Auch Amazon dürfte mit dem Preis von 489 Dollar für sein E-Book «Kindle DX» unter Druck geraten, zumal fünf Großverlage künftig die neue Buchabteilung im iTunes Store von Apple bestücken werden.

Doch der Erfolg des iPad wird für Apple kein Selbstgänger. Die größte Variante mit 64 Gigabyte und UMTS-Modem ist deutlich teurer als das Einstiegsmodell und kostet 829 Dollar.

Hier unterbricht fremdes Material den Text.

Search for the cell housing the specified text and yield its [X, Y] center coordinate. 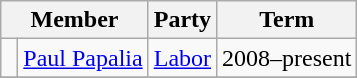
Term [287, 20]
Labor [182, 58]
Member [74, 20]
Paul Papalia [83, 58]
Party [182, 20]
2008–present [287, 58]
Pinpoint the cell where the given text exists, returning its (x, y) midpoint coordinate. 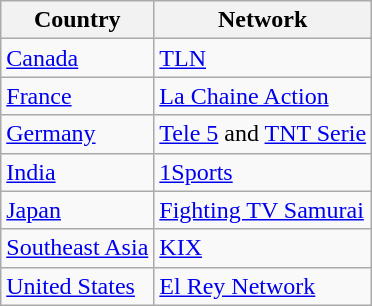
TLN (263, 58)
La Chaine Action (263, 96)
Country (78, 20)
Canada (78, 58)
Southeast Asia (78, 248)
India (78, 172)
Japan (78, 210)
1Sports (263, 172)
United States (78, 286)
KIX (263, 248)
France (78, 96)
Network (263, 20)
Fighting TV Samurai (263, 210)
Tele 5 and TNT Serie (263, 134)
Germany (78, 134)
El Rey Network (263, 286)
Provide the (X, Y) coordinate of the cell's center where the given text is located.  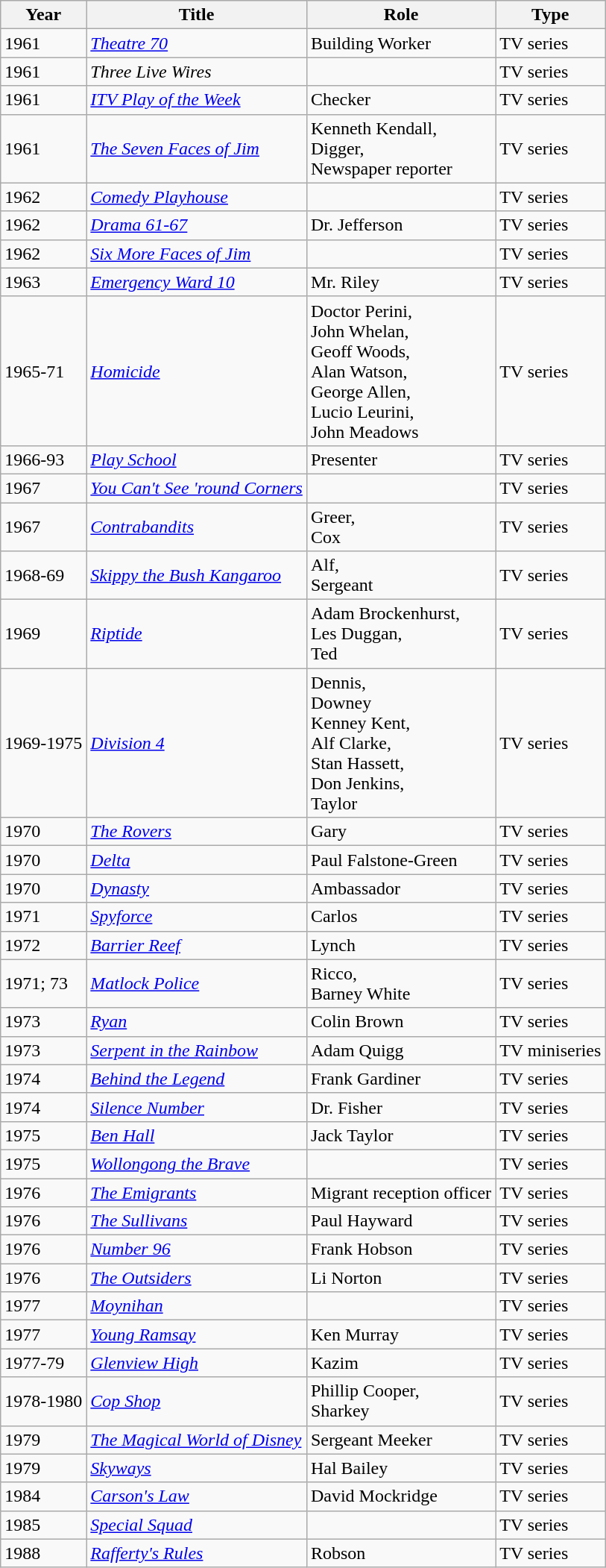
Special Squad (197, 1524)
Barrier Reef (197, 944)
1988 (43, 1552)
Behind the Legend (197, 1078)
Theatre 70 (197, 43)
Jack Taylor (401, 1134)
1965-71 (43, 370)
1963 (43, 282)
Paul Falstone-Green (401, 859)
1969 (43, 634)
Dynasty (197, 888)
Gary (401, 831)
Frank Hobson (401, 1249)
Presenter (401, 459)
Title (197, 15)
Frank Gardiner (401, 1078)
Alf,Sergeant (401, 575)
The Emigrants (197, 1192)
The Magical World of Disney (197, 1439)
1969-1975 (43, 742)
Mr. Riley (401, 282)
Delta (197, 859)
Play School (197, 459)
Carson's Law (197, 1495)
Ryan (197, 1021)
Riptide (197, 634)
You Can't See 'round Corners (197, 487)
Division 4 (197, 742)
The Seven Faces of Jim (197, 148)
The Sullivans (197, 1220)
1978-1980 (43, 1400)
Skippy the Bush Kangaroo (197, 575)
ITV Play of the Week (197, 100)
1972 (43, 944)
Adam Quigg (401, 1050)
Role (401, 15)
1971; 73 (43, 982)
TV miniseries (550, 1050)
Emergency Ward 10 (197, 282)
Dr. Fisher (401, 1106)
Number 96 (197, 1249)
Ken Murray (401, 1333)
Wollongong the Brave (197, 1163)
Comedy Playhouse (197, 197)
Young Ramsay (197, 1333)
1977-79 (43, 1362)
Six More Faces of Jim (197, 253)
1985 (43, 1524)
Ricco, Barney White (401, 982)
Robson (401, 1552)
Doctor Perini,John Whelan,Geoff Woods,Alan Watson,George Allen,Lucio Leurini,John Meadows (401, 370)
1966-93 (43, 459)
Hal Bailey (401, 1467)
1984 (43, 1495)
Paul Hayward (401, 1220)
Rafferty's Rules (197, 1552)
Sergeant Meeker (401, 1439)
Serpent in the Rainbow (197, 1050)
The Rovers (197, 831)
Adam Brockenhurst,Les Duggan,Ted (401, 634)
Lynch (401, 944)
Greer,Cox (401, 526)
Skyways (197, 1467)
The Outsiders (197, 1277)
Matlock Police (197, 982)
Spyforce (197, 916)
Three Live Wires (197, 72)
Contrabandits (197, 526)
Kazim (401, 1362)
Ambassador (401, 888)
Glenview High (197, 1362)
Colin Brown (401, 1021)
Cop Shop (197, 1400)
Year (43, 15)
Homicide (197, 370)
Carlos (401, 916)
Drama 61-67 (197, 225)
Ben Hall (197, 1134)
Dennis,DowneyKenney Kent,Alf Clarke,Stan Hassett,Don Jenkins,Taylor (401, 742)
1968-69 (43, 575)
Migrant reception officer (401, 1192)
Checker (401, 100)
Dr. Jefferson (401, 225)
Moynihan (197, 1305)
Li Norton (401, 1277)
1971 (43, 916)
Kenneth Kendall,Digger,Newspaper reporter (401, 148)
Type (550, 15)
Building Worker (401, 43)
Silence Number (197, 1106)
Phillip Cooper,Sharkey (401, 1400)
David Mockridge (401, 1495)
Scan for the cell matching the given text and deliver its (X, Y) coordinate at center. 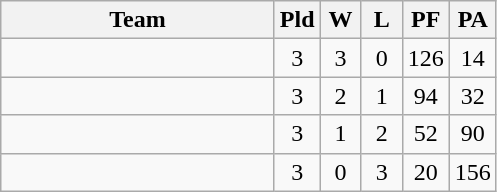
14 (472, 58)
L (382, 20)
Pld (297, 20)
94 (426, 96)
PF (426, 20)
W (340, 20)
156 (472, 172)
PA (472, 20)
90 (472, 134)
Team (138, 20)
52 (426, 134)
32 (472, 96)
126 (426, 58)
20 (426, 172)
From the cell containing the given text, extract its center point as [x, y] coordinate. 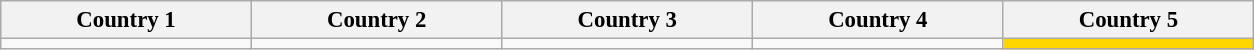
Country 1 [126, 20]
Country 5 [1128, 20]
Country 3 [628, 20]
Country 4 [878, 20]
Country 2 [376, 20]
Identify which cell holds the provided text, then report its (x, y) central coordinate. 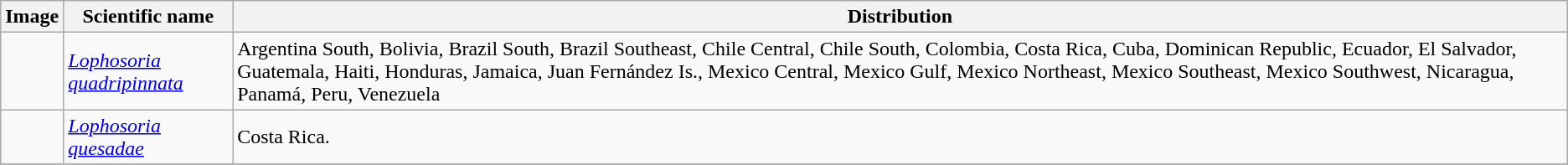
Costa Rica. (900, 137)
Scientific name (148, 17)
Distribution (900, 17)
Lophosoria quadripinnata (148, 71)
Lophosoria quesadae (148, 137)
Image (32, 17)
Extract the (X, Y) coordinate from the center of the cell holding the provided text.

Außerdem blieben spektakuläre Innovationen bei der Hardware aus, über die im Vorfeld heftig spekuliert wurde: Kein superbrillanter Bildschirm mit OLED- Technologie, keine Videokamera auf Vorder- und Rückseite und keine Unterstützung für die Flash-Technologie von Adobe. So wird Apple vor allem auf den Nutzwert und den Spaßfaktor seiner Apps setzen müssen.

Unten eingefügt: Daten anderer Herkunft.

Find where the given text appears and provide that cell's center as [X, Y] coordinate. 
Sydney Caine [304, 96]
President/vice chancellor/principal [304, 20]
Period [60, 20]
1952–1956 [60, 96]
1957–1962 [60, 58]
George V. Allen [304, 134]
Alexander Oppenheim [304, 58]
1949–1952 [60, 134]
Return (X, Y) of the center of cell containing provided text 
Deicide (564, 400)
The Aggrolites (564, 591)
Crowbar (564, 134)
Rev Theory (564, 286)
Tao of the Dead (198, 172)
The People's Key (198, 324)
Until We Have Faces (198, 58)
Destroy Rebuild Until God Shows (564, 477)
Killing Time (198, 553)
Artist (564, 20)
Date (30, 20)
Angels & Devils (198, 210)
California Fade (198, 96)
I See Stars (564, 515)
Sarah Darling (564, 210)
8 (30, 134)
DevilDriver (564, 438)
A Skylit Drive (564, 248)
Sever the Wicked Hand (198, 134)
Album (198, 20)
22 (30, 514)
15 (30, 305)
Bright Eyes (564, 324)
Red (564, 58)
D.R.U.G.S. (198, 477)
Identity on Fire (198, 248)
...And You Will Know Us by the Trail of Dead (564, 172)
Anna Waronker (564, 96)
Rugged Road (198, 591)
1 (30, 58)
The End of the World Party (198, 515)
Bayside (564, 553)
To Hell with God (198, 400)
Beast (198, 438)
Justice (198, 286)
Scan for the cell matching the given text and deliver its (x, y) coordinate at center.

Die Präsentation des iPad am Mittwoch wurde von hunderttausenden Menschen im Netz verfolgt. Zwar bot Apple keine Live-Sendung aus San Francisco an. Doch etliche Zuhörer übertrugen mit ihren Mobiltelefonen zumindest ein Audiosignal aus dem Yerba Buena Center ins Internet, das dann über Spezialportale im Schneeballprinzip verbreitet wurde. Außerdem sendeten Spezial-Portale wie engadget.com pausenlos Fotos von der Apple-Veranstaltung ins Web. Nur Microsoft- Begründer Bill Gates zeigte sich von dem Rummel um das neue Gerät unbeeindruckt: «Eine Rede Obamas über die Lage der Nation würde ich mir anhören. Ich habe keine Zeit, mir die Präsentation des neuen Apple-Produkts anzusehen», sagte Gates der «Frankfurter Rundschau».